**Source passage**

WASHINGTON – Principal Deputy Assistant Secretary – Indian Affairs Aurene M. Martin today issued a Final Determination in which she declined to acknowledge as an Indian tribe a group known as the Webster/Dudley Band of Chaubunagungamaug Nipmuck Indians (CB) from Dudley, Mass. The CB group does not meet three of the seven mandatory requirements for Federal acknowledgment under Part 83 of Title 25 of the United States Code of Federal Regulations (25 CFR Part 83), “Procedures for Establishing that an American Indian Group Exists as an Indian Tribe.” Therefore, the CB group does not meet the requirements for a government-to-government relationship with the United States.
The CB, which was organized in 1981, has 357 members. The historical tribe with which it asserts continuity was the Dudley/Webster Nipmuck Indians of southeastern Worcester County, Mass. The Dudley/Webster Indians were affected by the Massachusetts Enfranchisement Act of 1869, an act which “detribalized” the historical Dudley/Webster Indians and ended the State’s relationship with the tribe. The historical Dudley/Webster Indians maintained community and political influence or authority over the tribe’s members through 1891, the date of the final per capita distribution of the assets derived from the sale of the reservation.
The regulations at 25 CFR Part 83 provide a means to acknowledge Indian tribes that have continuous social and political existence. The CB group, however, did not establish its continuous existence, failing to meet criteria 83.7(a), (b) and (c) of the acknowledgment regulations.

Item position entries:
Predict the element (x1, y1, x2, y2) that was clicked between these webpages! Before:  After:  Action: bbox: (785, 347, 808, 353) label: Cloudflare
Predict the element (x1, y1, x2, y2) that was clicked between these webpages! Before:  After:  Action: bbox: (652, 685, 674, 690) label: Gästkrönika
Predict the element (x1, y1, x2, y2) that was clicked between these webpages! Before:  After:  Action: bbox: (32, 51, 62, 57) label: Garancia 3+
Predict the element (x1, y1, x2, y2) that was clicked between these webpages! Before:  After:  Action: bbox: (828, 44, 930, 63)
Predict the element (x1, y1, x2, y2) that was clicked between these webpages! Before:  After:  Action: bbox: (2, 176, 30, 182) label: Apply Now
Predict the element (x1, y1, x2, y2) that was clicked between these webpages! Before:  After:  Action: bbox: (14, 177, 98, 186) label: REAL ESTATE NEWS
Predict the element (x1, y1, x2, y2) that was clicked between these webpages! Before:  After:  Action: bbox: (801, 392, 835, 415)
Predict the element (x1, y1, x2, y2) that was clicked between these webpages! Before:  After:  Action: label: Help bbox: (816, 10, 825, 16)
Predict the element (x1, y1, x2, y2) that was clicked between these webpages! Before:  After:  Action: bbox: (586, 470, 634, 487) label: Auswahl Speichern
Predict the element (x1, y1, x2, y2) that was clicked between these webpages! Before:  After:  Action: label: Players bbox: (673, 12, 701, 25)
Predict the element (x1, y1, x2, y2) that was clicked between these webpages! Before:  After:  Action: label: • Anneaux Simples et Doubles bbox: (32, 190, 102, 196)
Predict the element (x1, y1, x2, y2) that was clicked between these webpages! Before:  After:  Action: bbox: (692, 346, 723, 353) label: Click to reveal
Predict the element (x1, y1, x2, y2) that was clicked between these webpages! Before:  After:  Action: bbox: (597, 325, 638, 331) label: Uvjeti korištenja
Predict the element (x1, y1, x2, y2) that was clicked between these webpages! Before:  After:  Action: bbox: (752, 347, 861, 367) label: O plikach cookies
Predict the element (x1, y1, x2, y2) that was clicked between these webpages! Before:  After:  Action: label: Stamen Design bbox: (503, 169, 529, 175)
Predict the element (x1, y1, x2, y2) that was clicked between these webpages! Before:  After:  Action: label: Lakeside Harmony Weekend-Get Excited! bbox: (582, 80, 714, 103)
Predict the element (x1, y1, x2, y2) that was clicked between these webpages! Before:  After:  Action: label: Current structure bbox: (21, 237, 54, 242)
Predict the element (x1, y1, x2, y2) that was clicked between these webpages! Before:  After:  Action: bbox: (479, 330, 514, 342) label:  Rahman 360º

**Request 1**
Why, according to the announcement, does the CB group not meet the requirements for a government-to-government relationship with the United States? Answer in one to three sentences.
**Request 2**
Can you duplicate the part of the announcement starting at "The regulations at" and ending at "the acknowledgment regulations."?
The items have no role in this work.

**Worked answer 1**
The CB group does not meet three of the seven mandatory requirements for Federal acknowledgment under 25 CFR Part 83. It did not establish its continuous existence, so it failed criteria 83.7(a), (b) and (c).

**Worked answer 2**
The regulations at 25 CFR Part 83 provide a means to acknowledge Indian tribes that have continuous social and political existence. The CB group, however, did not establish its continuous existence, failing to meet criteria 83.7(a), (b) and (c) of the acknowledgment regulations.